QUOTED TEXT:

**********

I didn't. When zongzi became a kind of instant food,
it lost its appeal to me.
Despite the vast array of new flavors of 'zongzi'
available today, like expensive abalone and sea cucumber stuffed into them in
replacement of the traditional pork stuffing, I' m sorry to say, compared with
what zongzi was in my memory, it has become something tasteless today.
Due to rapid economic growth, the snack of glutinous
rice dumplings wrapped in bamboo leaves that we used to eat only once a year
during the Duanwu Festival, also known as Dragon Boat Festival, can now be
bought at any supermarket, anytime of the year. We don't have to wait 12 months
to eat another zongzi.
This year, even US-based coffee chain Starbucks
joined the team of zongzi providers, not to mention those traditional zongzi
sellers including local restaurants and retail giants like Wal-mart and Hualian.
All of them compete fiercely for larger market shares.
Faced with a barrage of zongzi and intense
promotions, consumers are bored.
The food which once required a few days of
preparation now requires no more than 10 minutes for reheating.
Five or six years ago, most Chinese families made
zongzi themselves at home. Mothers bought bamboo leaves, glutinous rice, pork or
jujubes as ingredients of zongzi. Before wrapping, they had to soak rice and
leaves in water overnight, which is the secret to making successful zongzi.
After zongzi were tied up into pyramid-shaped dumplings, they would be boiled in
water for two or three hours.

**********

DATA ENTRIES:
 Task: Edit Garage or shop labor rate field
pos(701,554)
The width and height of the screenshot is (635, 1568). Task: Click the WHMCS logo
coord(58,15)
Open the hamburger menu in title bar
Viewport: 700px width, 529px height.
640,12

**********

SET TASK 1: List the ingredients that, according to the zongzi text, mothers bought to make zongzi at home.
SET TASK 2: Sum up the zongzi text in two sentences.
SET TASK 3: Pick up the zongzi text after its final sentence and keep writing.

FINAL ANSWER 1:
Bamboo leaves
Glutinous rice
Pork
Jujubes

FINAL ANSWER 2: Zongzi used to be made at home with days of preparation and eaten only once a year during the Duanwu Festival. Now it is sold year-round at any supermarket by sellers from local restaurants to Starbucks and Wal-mart, and the writer feels that, despite costly new flavors like abalone and sea cucumber, it has become tasteless.

FINAL ANSWER 3:
Making zongzi is in fact not an easy job, because it
requires much time. However, people nowadays, particularly people living in
cities, just want to skip all of that and rely on supermarkets to supply their
yearly zongzi. For this reason, their children never had a chance to experience
the anticipation of waiting to eat zongzi. They don't need to eagerly ask mums
hundreds of times "Is zongzi done yet?"
When people enjoy the convenience of modern cooking
and food preservation technology, they lose both the joy of waiting for
something special and the unique flavor of homemade zongzi.
When consumers are tired of those standardized food
products including quick-frozen zongzi offered by supermarkets or chain
restaurants, they start their long journey looking for something different.
Knowing this change will help us better understand why restaurants dubbed
"si-fang-cai", literally private home cuisine are so popular in China's big
cities.
It's ironic that so many people abandon food DIY
traditions just for the sake of convenience and then spend instead large amounts
of money and time looking for restaurant substitutes of homemade dishes.
In my opinion, the best way to get the taste back in
zongzi is to make zongzi with your family members at home. Adding affection and
patience into every zongzi with your own hands will make it an unforgettable
memory for the whole family.
Maybe next year I should return to my hometown on
Duanwu Festival to make zongzi with my mum. That was what I can recall in my
childhood days when I longed for the holiday marked by eating zongzi.